Dari ‘Umar rodhiyallohu ‘anhu dia berkata,
“Pada suatu hari, ketika kami duduk bersama Rosululloh, tiba-tiba muncul di hadapan kami seorang laki-laki yang berpakaian sangat putih dan berambut hitam legam tidak terlihat padanya bekas-bekas perjalanan jauh, dan tidak seorangpun dari kami yang mengenalnya. Hingga ia duduk di hadapan Nabi, lalu menyandarkan kedua lututnya ke lutut Nabi dan meletakkan kedua telapak tangannya di atas kedua pahanya. Lalu ia berkata, “Ya Muhammad kabarkan kepadaku tentang Islam?” Maka Rosululloh bersabda, “Islam adalah engkau bersaksi bahwa tiada Illah yang diibadahi dengan hak, kecuali Alloh, dan Muhammad adalah utusan Alloh, engkau mendirikan sholat, membayar zakat, berpuasa di bulan Ramadhan, dan engkau berhaji ke Baitulloh, jika engkau mampu melakukannya. Orang itu berkata, “Engkau benar.” Dia (rowi) berkata, “Maka kamipun terheran-heran dengannya. Ia bertanya kepada Rosululloh, namun ia sendiri yang membenarkannya.” Lalu orang itu bertanya lagi, “Kabarkan kepadaku tentang Iman?” Beliau menjawab, “Engkau beriman kepada Alloh, Malaikat-malaikat-Nya, kitab-kitab-Nya, rosul-rosul-Nya, dan hari akhir serta engkau beriman kepada takdir yang baik dan yang buruk.” Dia berkata, “Engkau benar.” Lalu ia berkata lagi, “Kabarkanlah kepadaku tentang Ihsan?” Rosululloh bersabda, “Engkau beribadah kepada Alloh seolah-olah engkau melihatnya.
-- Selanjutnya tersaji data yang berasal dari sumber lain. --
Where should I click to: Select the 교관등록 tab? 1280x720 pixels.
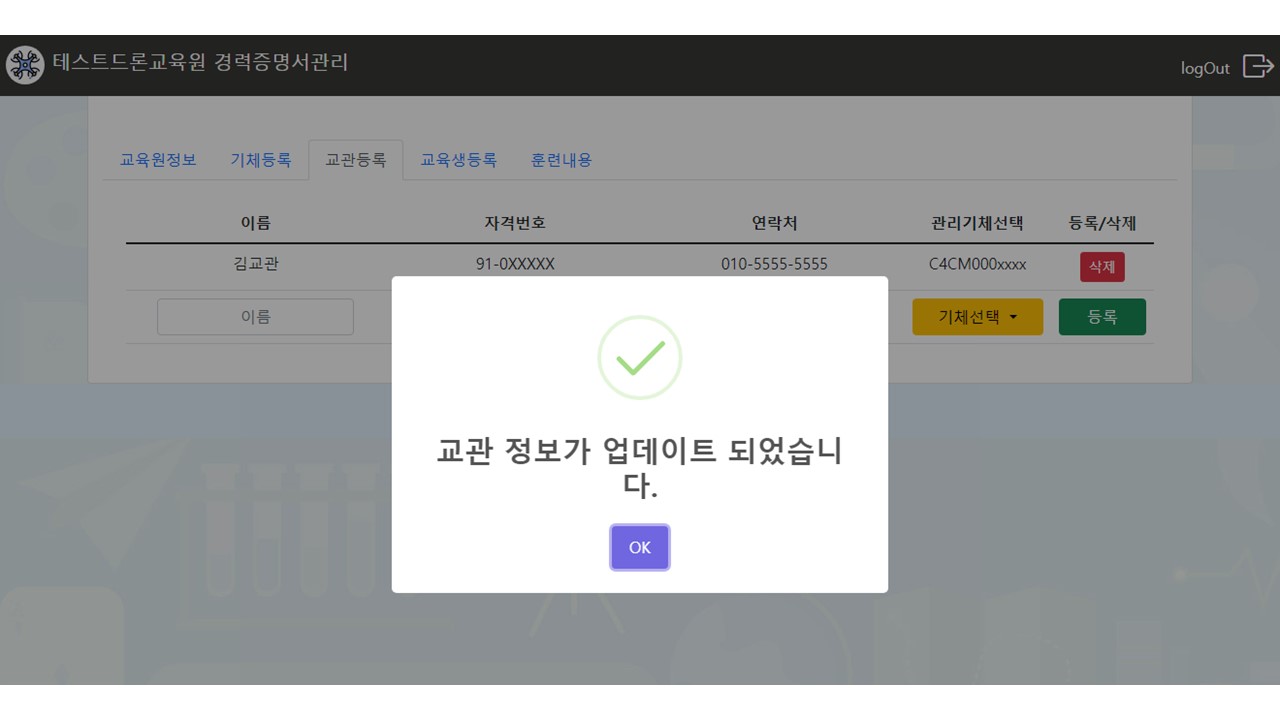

Jika engkau tidak melihatnya, sesungguhnya Dia melihatmu.” Dia berkata, “Kabarkan kepadaku tentang hari Kiamat?” Beliau bersabda, “Orang yang ditanya tidak lebih mengetahui dari yang bertanya.” Dia berkata, “Kalau begitu kabarkanlah kepadaku tentang tanda-tandanya?” Beliau bersabda, “Ketika budak wanita melahirkan tuannya, dan engkau melihat orang-orang yang tidak beralas kaki, telanjang lagi miskin, para penggembala kambing serta berlomba-lomba membuat bangunan yang tinggi.” Dia berkata, “Kemudian orang itu pergi. Lalu aku tidak bertemu (dengan Rosululloh) beberapa waktu. Kemudian Rosululloh berkata kepadaku, “Ya ‘Umar, tahukah engkau siapa yang bertanya tadi?” Aku menjawab, “Alloh dan Rosul-Nya yang lebih mengetahui.” Rosululloh bersabda, “Dia adalah Jibril, Dia datang kepada kalian untuk mengajarkan urusan agama kepada kalian.”
(HR. Muslim)

Dari hadits ini dapat dipetik banyak faidah, diantaranya adalah:
1. Di antara perilaku Nabi adalah bermajelis dengan para sahabatnya. Perilaku ini menunjukkan bagaimana baiknya budi pekerti beliau. Seorang manusia sepatutnya bergaul dengan sesamanya, dan bermajelis (dengan mereka) serta tidak mengucilkan diri dari mereka. 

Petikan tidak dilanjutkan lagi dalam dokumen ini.